-- BEGIN Page text --

Step 7: Verify Data in Warehouse

bash
# Connect to warehouse
docker exec -it arus-db psql -U arus -d arus_warehouse

# Check synced schemas
\dn
#   arus_config
#   arus_run_logs
#   arus_state
#   staging
#   analytics

# Check orders in raw landing zone
SELECT _data->>'id', _data->>'total', _data->>'status'
FROM staging.e_commerce_mysql_orders_raw
LIMIT 5;

# Check normalized orders
SELECT id, total, status, _arus_synced_at
FROM analytics.orders
LIMIT 5;

# Check watermarks
SELECT source_table, watermark_value, last_synced_at
FROM arus_state.watermarks
WHERE pipeline_id = '{pipeline-id}';

Step 8: Add a Transform

Let's mask email addresses in the customers table and compute a full_name field.

Via Console

  1. Go to Pipelines → Open the E-Commerce MySQL Pipeline
  2. Scroll to the Tables section
  3. Click Transform next to orders
  4. Add a Compute Field step:
    • Expression: total_with_tax = total * 1.11
  5. Add a Rename Fields step:
    • Mapping: statusorder_status
  6. Reorder steps if needed
  7. Click Save

Via API

bash
curl -X GET http://localhost:8081/api/pipelines/{pipeline-id} \
  -H "Authorization: Bearer ***"
# Note the pipeline_table_id for "orders"

curl -X POST http://localhost:8081/api/pipelines/{pipeline-id}/tables/{table-id}/transform \
  -H "Authorization: Bearer ***" \
  -H "Content-Type: application/json" \
  -d '{
    "steps": [
      {
        "type": "compute",
        "config": {
          "expression": "total_with_tax = total * 1.11"
        }
      },
      {
        "type": "rename",
        "config": {
          "mapping": { "status": "order_status" }
        }
      }
    ]
  }'

Step 9: Set Up Notifications

  1. Go to Notifications+ Add Target
  2. Choose Telegram (or Discord/Slack)

-- END Page text --
-- BEGIN Dataset content --

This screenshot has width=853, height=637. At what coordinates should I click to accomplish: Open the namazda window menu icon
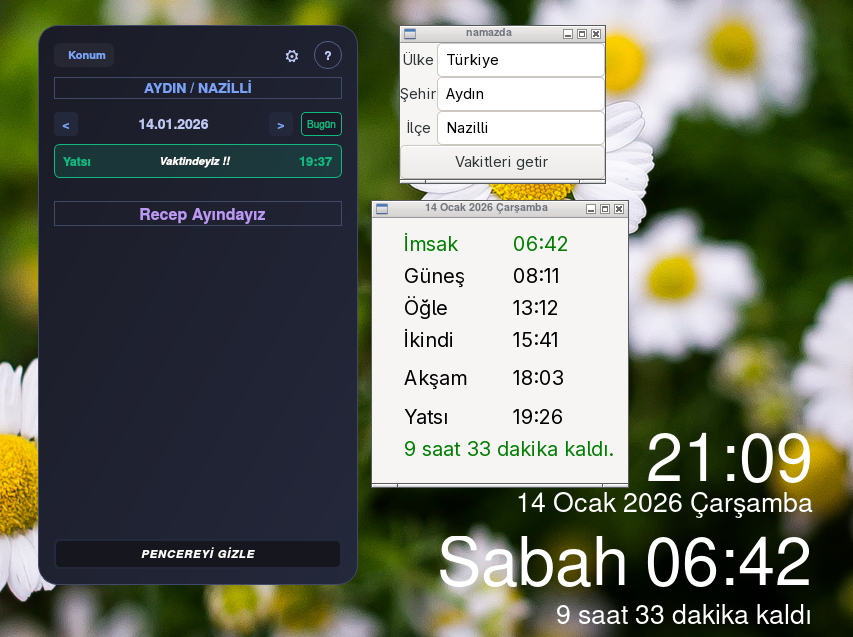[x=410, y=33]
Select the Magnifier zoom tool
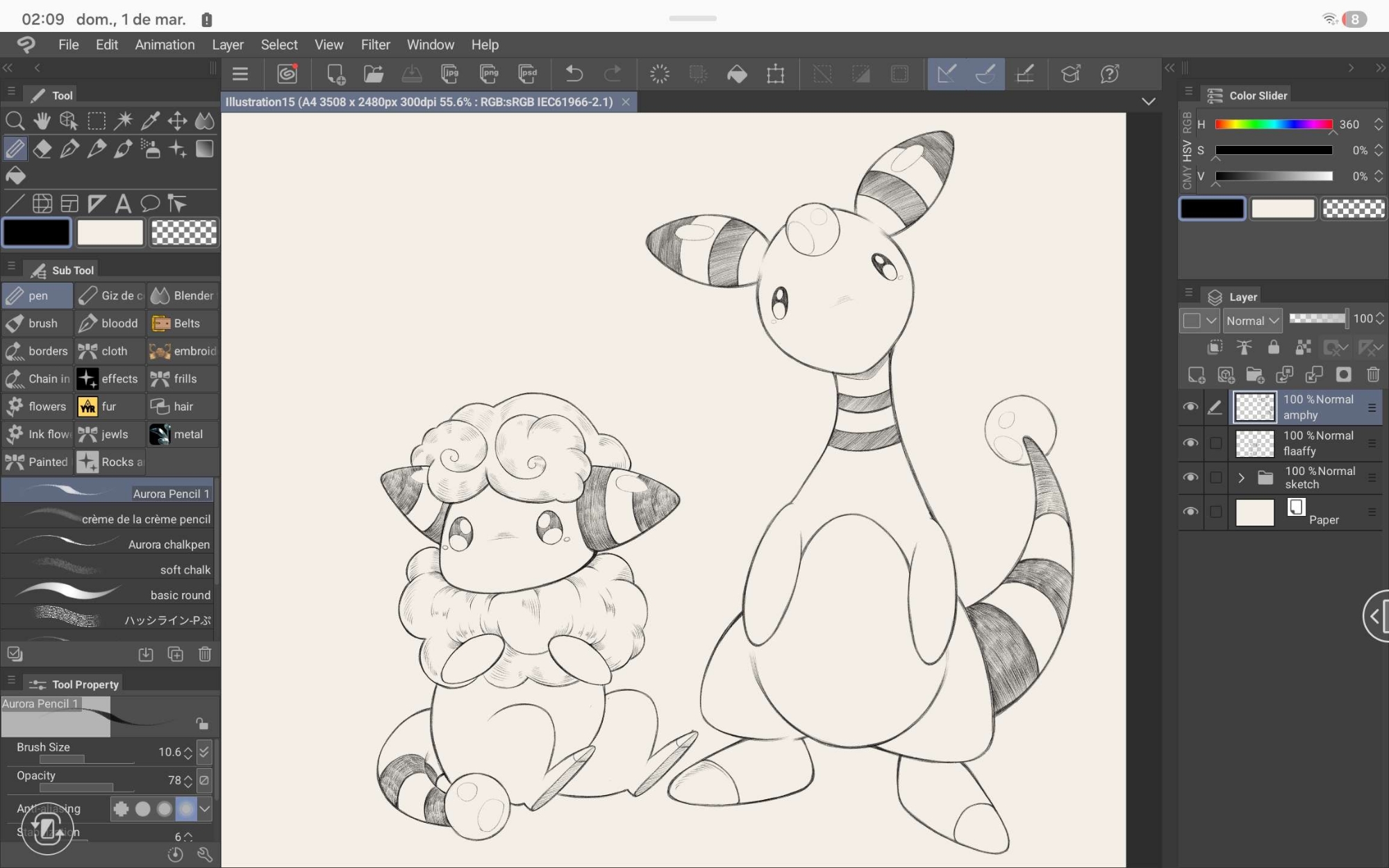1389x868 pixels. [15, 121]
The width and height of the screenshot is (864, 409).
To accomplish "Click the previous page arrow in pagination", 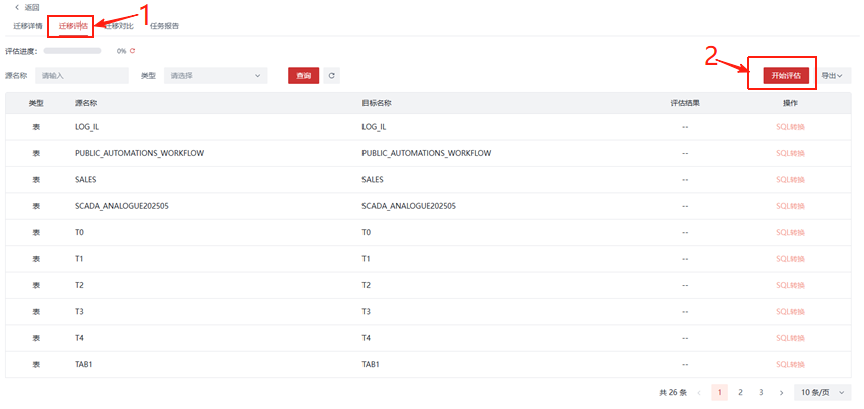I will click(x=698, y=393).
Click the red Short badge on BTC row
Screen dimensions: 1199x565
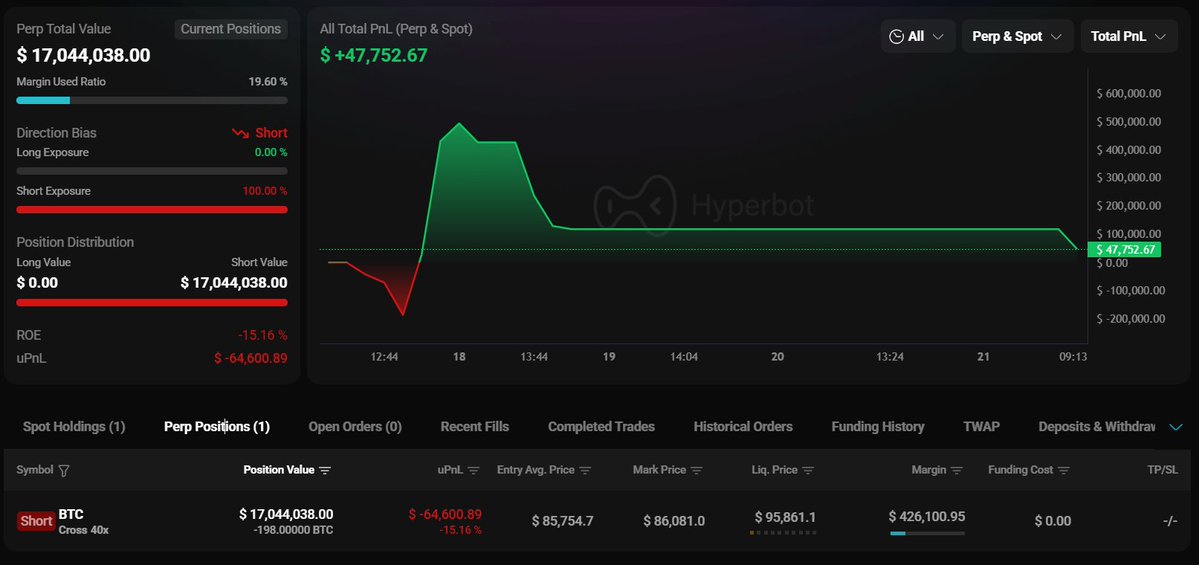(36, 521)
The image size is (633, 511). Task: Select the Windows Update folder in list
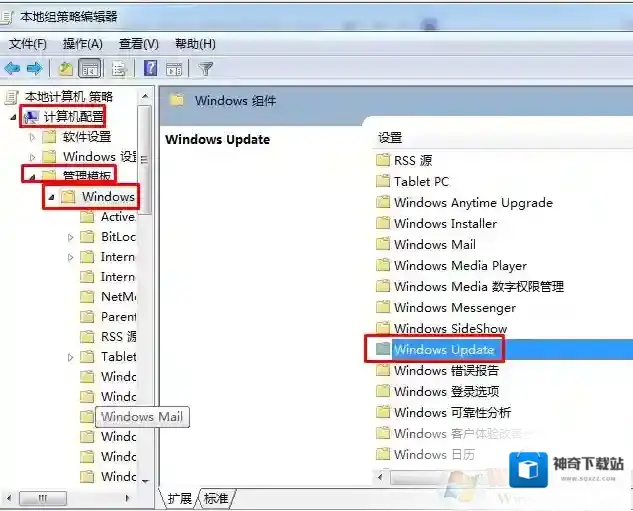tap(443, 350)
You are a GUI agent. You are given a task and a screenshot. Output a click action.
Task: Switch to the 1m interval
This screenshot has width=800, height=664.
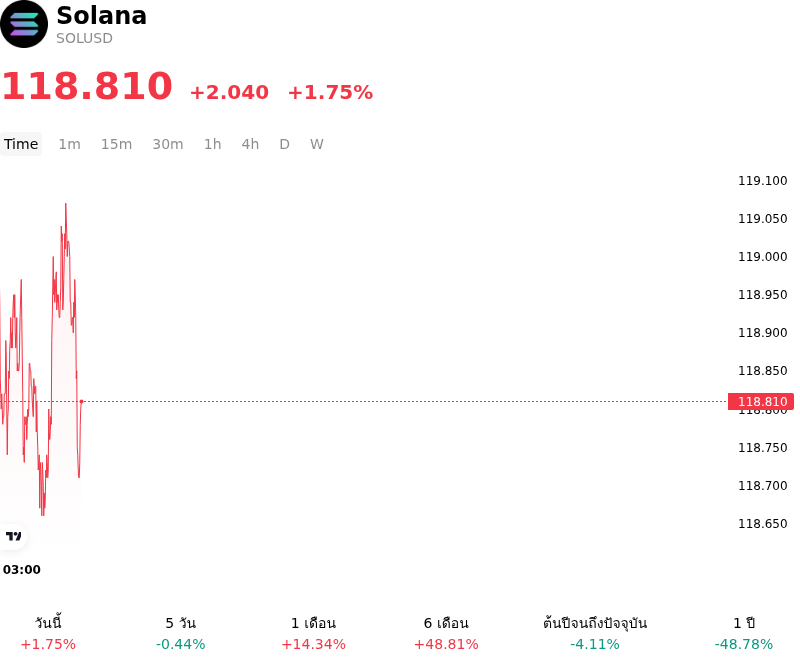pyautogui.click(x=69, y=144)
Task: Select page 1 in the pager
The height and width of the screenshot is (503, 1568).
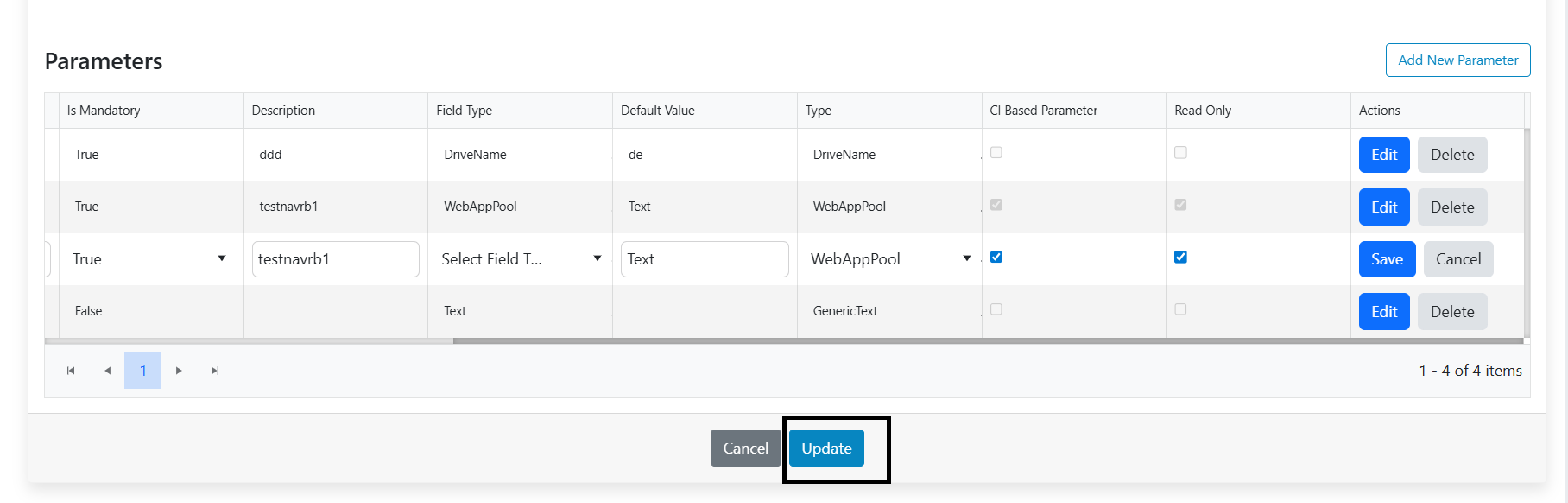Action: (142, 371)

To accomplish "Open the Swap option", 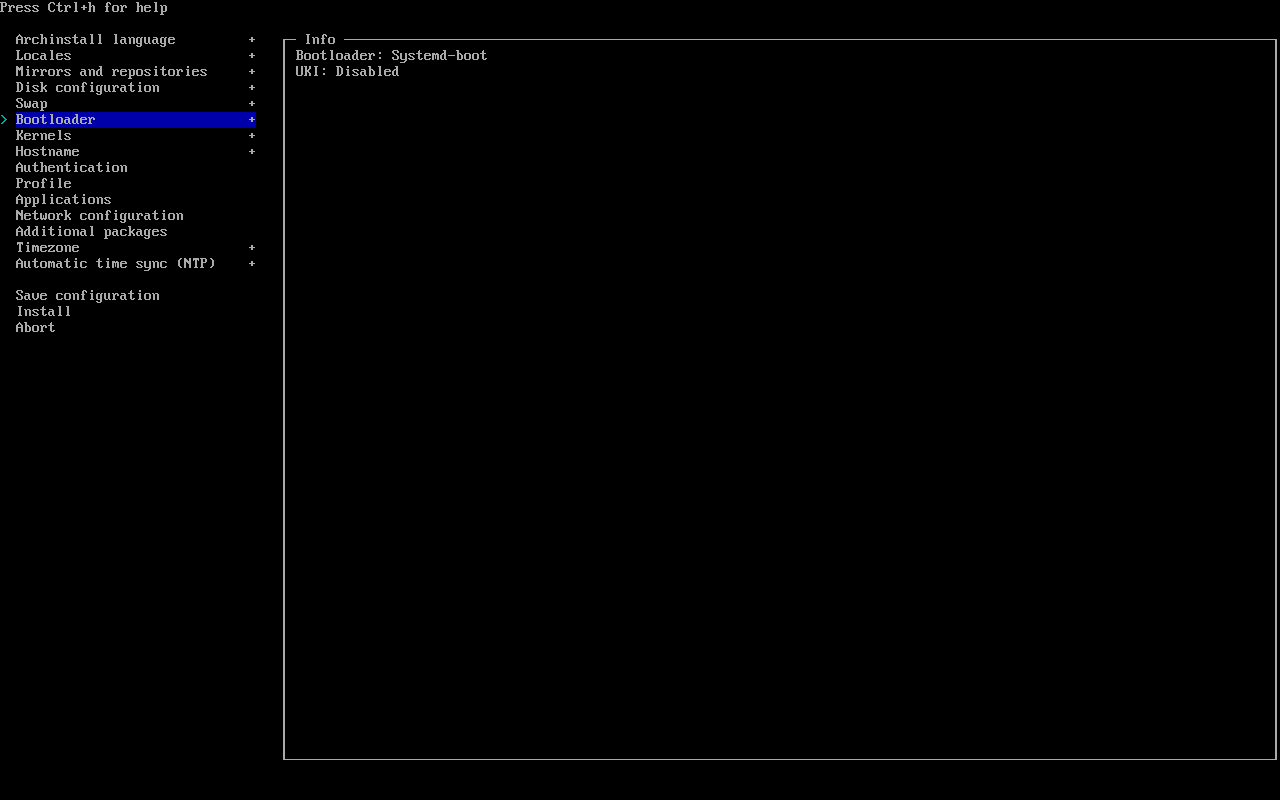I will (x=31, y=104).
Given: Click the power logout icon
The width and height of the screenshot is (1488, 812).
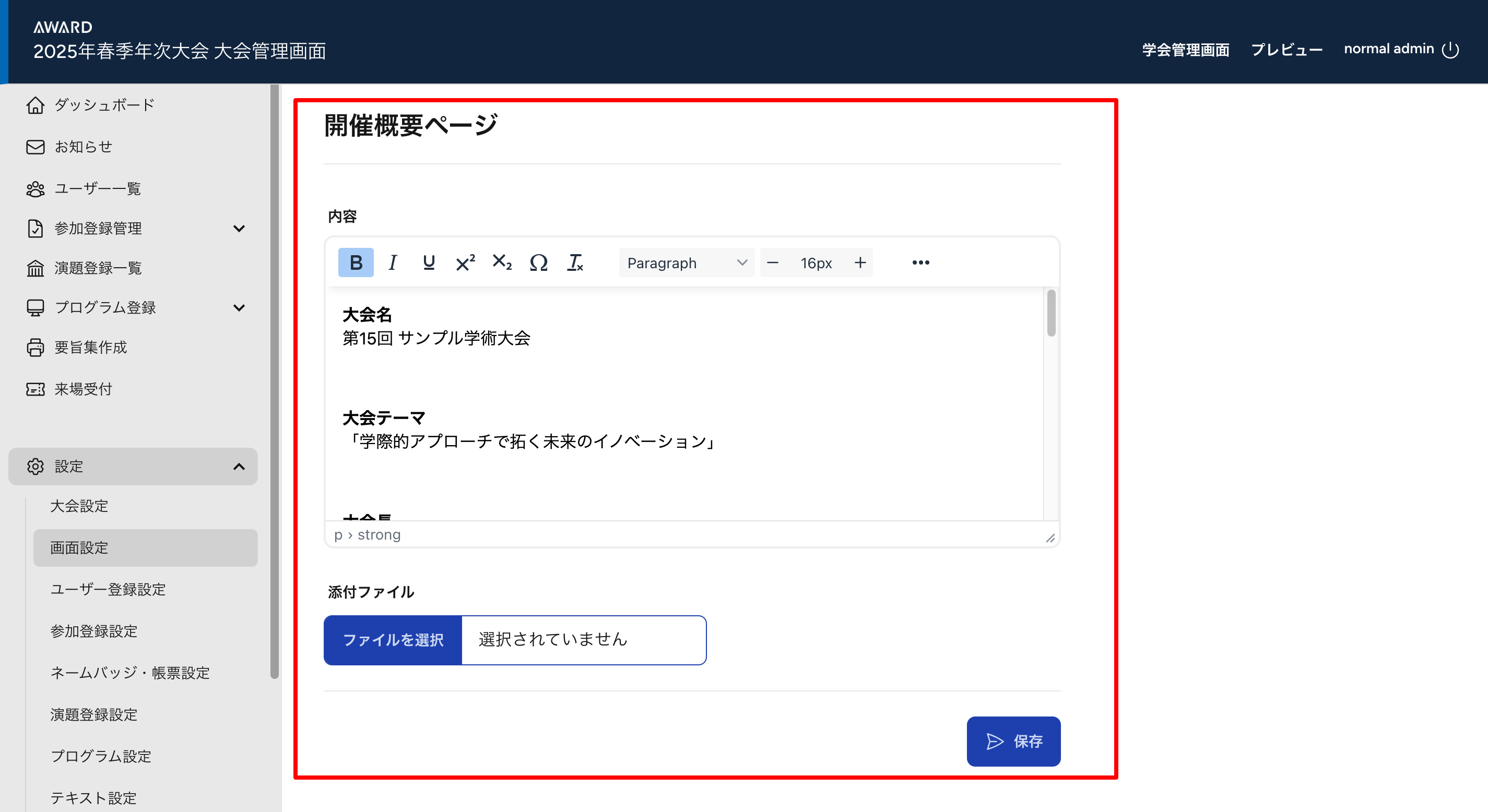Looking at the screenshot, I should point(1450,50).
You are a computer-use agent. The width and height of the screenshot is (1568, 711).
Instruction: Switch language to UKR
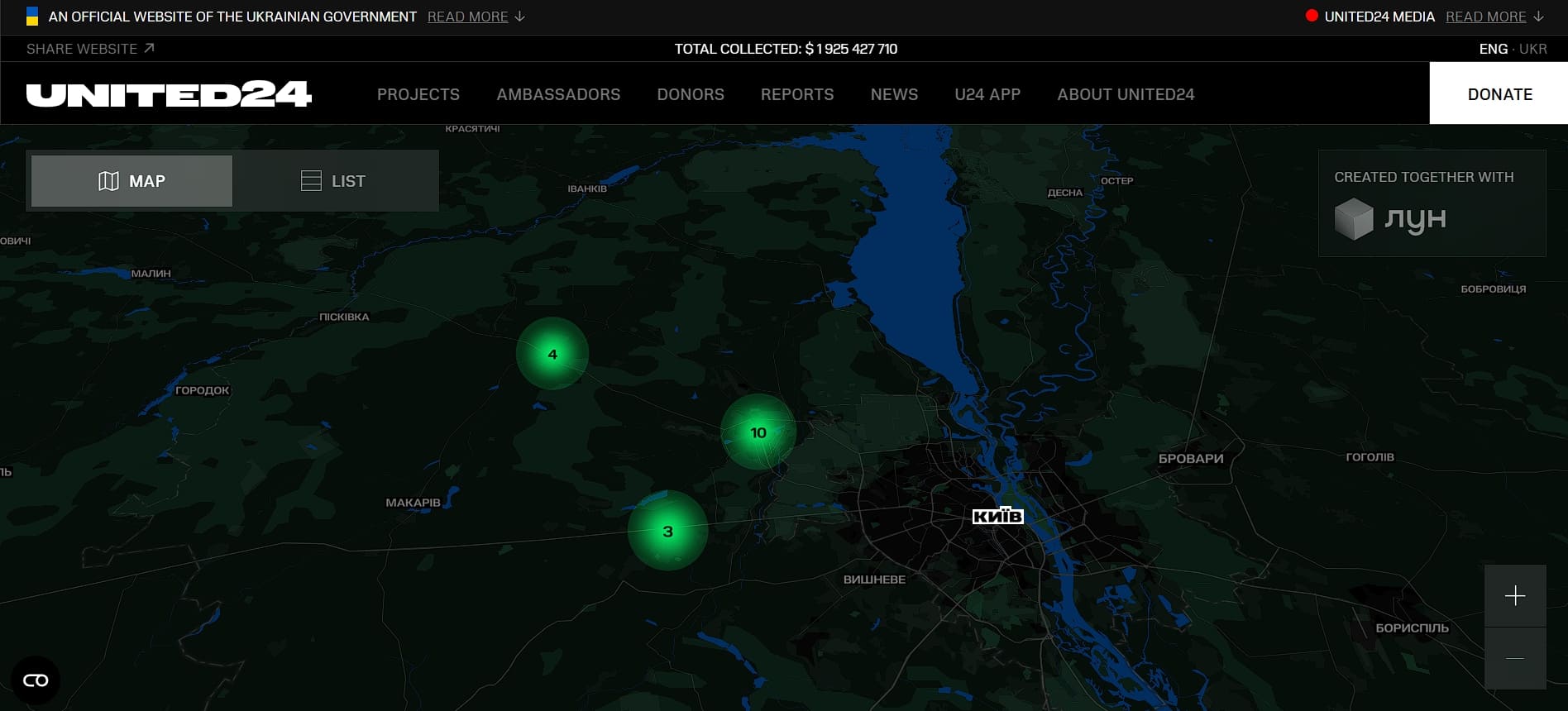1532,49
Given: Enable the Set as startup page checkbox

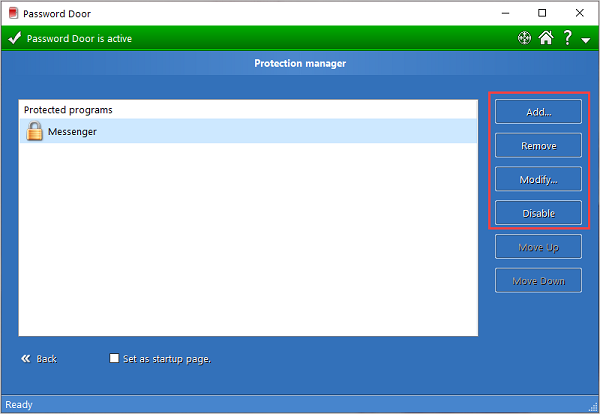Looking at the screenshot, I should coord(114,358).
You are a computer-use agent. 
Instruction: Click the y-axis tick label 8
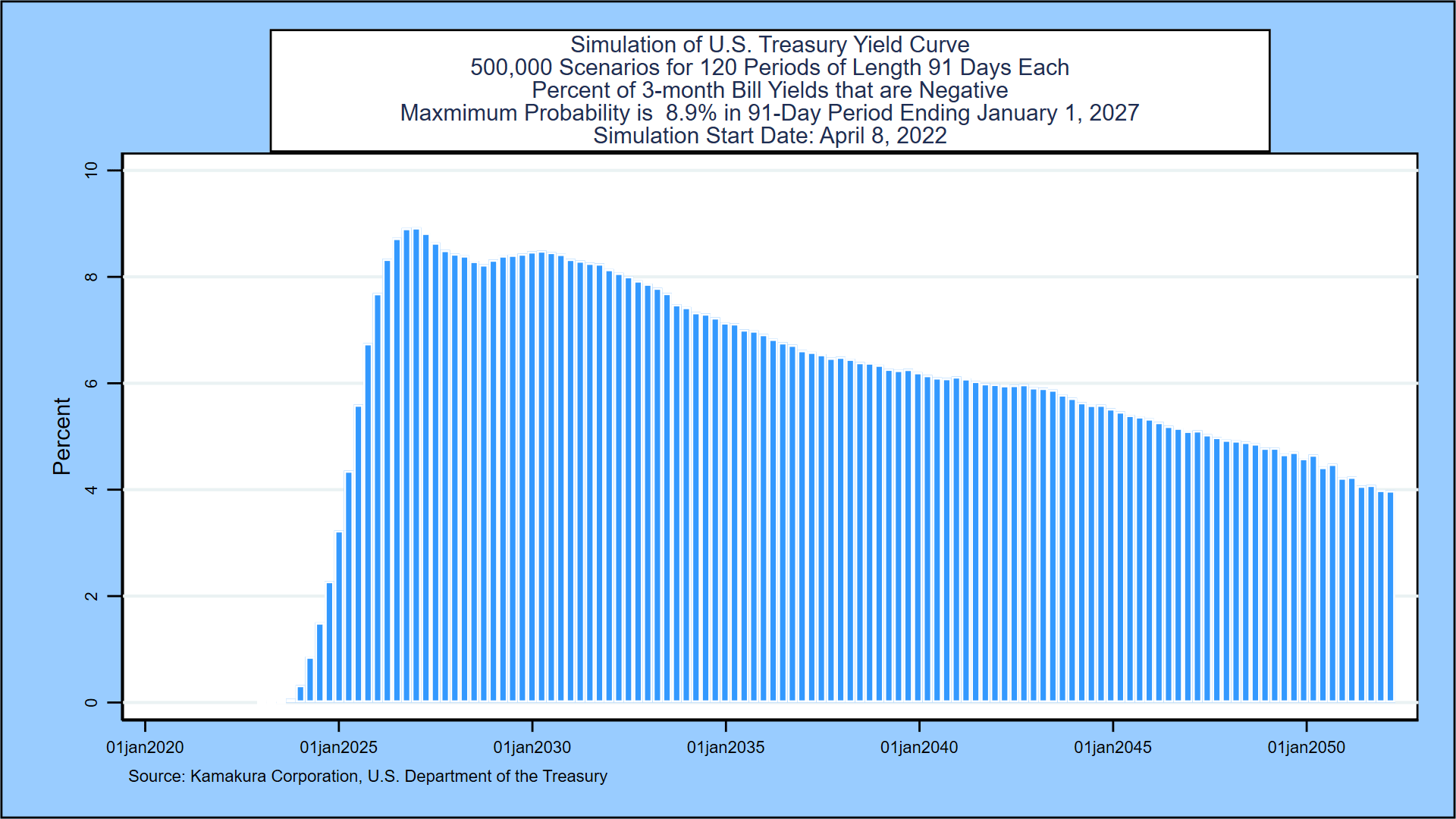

-- END Dataset content --

◆ Directions ◆
1. Locate each line in the records that contains the string "Switch", matching case, and copy those lines.
2. Carry on the data pipeline setup guide from its final line.

◆ Exercise responses ◆
1.
Task: Switch to the 1m interval
Instruction: Switch language to UKR

2.
  3. Enter your bot token and chat ID
  4. Click Save
  5. Go back to your pipeline → Click Notifications
  6. Link the notification target and select events: Failure, Dead Letter

Now you'll get alerts when something goes wrong.


Step 10: Backfill Historical Data

If you want to sync all historical data before the first incremental run:

  1. Go to Pipelines → Open the E-Commerce MySQL Pipeline
  2. Click the dropdown menu (⋮) → Backfill
  3. Enter a start date: 2024-01-01
  4. Click Confirm

Arus will reset watermarks and re-sync all data from the specified date. After backfill completes, incremental sync continues from the latest watermark.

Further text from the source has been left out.